The genomic alterations of PRDXs in HCC
The frequency and types of PRDXs alterations in HCC based on sequencing data from patients with HCC in the TCGA database were monitored by cBioPortal (Figure 6A). The results revealed that PRDX1 and PRDX4 were both altered in 26 of 372 (7%) patients with HCC. Besides, both of PRDX2 and PRDX5 were altered in 33 of 372 (9%) patients with HCC. PRDX3 was altered in 40 of 372 (11%) HCC patients, and 18% (63/372) of HCC patients exhibited PRDX6 alteration. Moreover, the specific types and frequency of PRDXs alterations in HCC showed in Table 1. These alterations were mRNA upregulation in 24 cases (6.4%) of PRDX1, 30 cases (8.1%) of PRDX2, 19 cases (5%) of PRDX3, 31 cases (8.3%) of PRDX5, and 33 cases (8.9%) of PRDX6. Furthermore, the tab Network in cBioPortal was used to reflect interactions between PRDXs and the neighborhood genes in HCC (Figure 6B). The neighbor genes of PRDXs with the most frequent alterations were MYC (18.6%), MAPK1 (13.1%) and PBK (11.4%) (Table 1).
KEGG pathway analyses of co-expression genes correlated with PRDXs in HCC
The 372 HCC patients in the TCGA were used to analyze mRNA sequencing data by the LinkFinder module of LinkedOmics.
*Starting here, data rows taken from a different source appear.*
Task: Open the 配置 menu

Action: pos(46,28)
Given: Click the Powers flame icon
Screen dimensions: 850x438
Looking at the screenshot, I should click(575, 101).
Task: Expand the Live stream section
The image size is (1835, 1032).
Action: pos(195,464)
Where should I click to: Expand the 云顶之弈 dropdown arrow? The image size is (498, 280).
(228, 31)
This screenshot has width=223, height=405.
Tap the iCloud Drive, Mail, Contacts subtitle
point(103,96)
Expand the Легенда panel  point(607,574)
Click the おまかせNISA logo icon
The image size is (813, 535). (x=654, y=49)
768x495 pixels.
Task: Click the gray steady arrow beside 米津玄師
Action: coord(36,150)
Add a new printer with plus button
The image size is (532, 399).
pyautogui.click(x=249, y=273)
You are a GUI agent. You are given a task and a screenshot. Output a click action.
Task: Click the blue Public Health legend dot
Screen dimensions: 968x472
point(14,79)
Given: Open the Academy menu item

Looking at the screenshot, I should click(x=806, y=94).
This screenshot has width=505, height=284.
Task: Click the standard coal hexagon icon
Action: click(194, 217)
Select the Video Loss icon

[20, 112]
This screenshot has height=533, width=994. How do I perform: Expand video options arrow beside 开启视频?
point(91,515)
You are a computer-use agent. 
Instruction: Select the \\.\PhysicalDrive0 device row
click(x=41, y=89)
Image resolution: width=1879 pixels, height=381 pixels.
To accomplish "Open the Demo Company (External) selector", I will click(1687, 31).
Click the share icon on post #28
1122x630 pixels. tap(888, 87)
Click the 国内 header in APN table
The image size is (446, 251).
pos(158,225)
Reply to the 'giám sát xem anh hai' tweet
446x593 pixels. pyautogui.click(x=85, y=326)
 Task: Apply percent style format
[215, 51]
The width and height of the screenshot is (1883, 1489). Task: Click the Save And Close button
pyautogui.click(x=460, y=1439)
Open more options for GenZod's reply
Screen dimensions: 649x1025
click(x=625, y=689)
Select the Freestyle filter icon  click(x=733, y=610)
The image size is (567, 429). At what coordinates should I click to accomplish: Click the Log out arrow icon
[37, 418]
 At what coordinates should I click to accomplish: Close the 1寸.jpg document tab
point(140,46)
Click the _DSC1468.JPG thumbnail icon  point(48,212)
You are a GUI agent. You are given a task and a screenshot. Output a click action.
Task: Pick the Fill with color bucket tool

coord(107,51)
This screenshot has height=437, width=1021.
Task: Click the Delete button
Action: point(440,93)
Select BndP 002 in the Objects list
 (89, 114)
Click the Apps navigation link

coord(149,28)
As shown by the volcano plot in Figure 7A, 11082 genes showed negative correlation with PRDX1 and a total of 8840 genes were positive correlation with PRDX1. The top 50 of positive correlated significant genes presented in Figure 7B by heat map, whereas the top 50 of negative correlated significant genes showed in Figure 7C by heat map. There was a strong negative correlation between the expression of PHF2 and PRDX1 (Pearson correlation = 0.62, P = 2.547e-40), whereas PSMB2 was strongly positively correlated with PRDX1 (Pearson correlation = 0.72, P = 1.961e-59). In addition, the specific analysis results of genes that negatively or positively correlated with PRDX family members were shown in panels A-C of Supplementary figure 5-9. Combining all of the above results, it indicated that PRDXs had extensive influence on the transcriptome. Furthermore, the significant KEGG pathway analysis of genes differentially expression in correlation with PRDX1 by gene set enrichment analysis (GSEA) revealed enrichment in Metabolic pathways, TGF-beta signaling pathway, and so on (Figure 7D). It suggested that the enriched pathways of genes differentially expression in correlation with PRDX3, PRDX4 and PRDX5 were also involved in Metabolic pathways (panels D of Supplementary figure 6-8). To further investigate the miRNA targets of PRDX1 in HCC, the LinkInterpreter of LinkedOmics were utilized, and the results revealed that the network was associated with (GTCTTCC) MIR-7, (CTTTGTA) MIR-524, (TTGCACT) MIR-130A, MIR-301, MIR-130B (Figure 7E). Furthermore, miRNA targets networks of the other members of PRDX family were also analyzed and showed in panels E of Supplementary figure 5-9.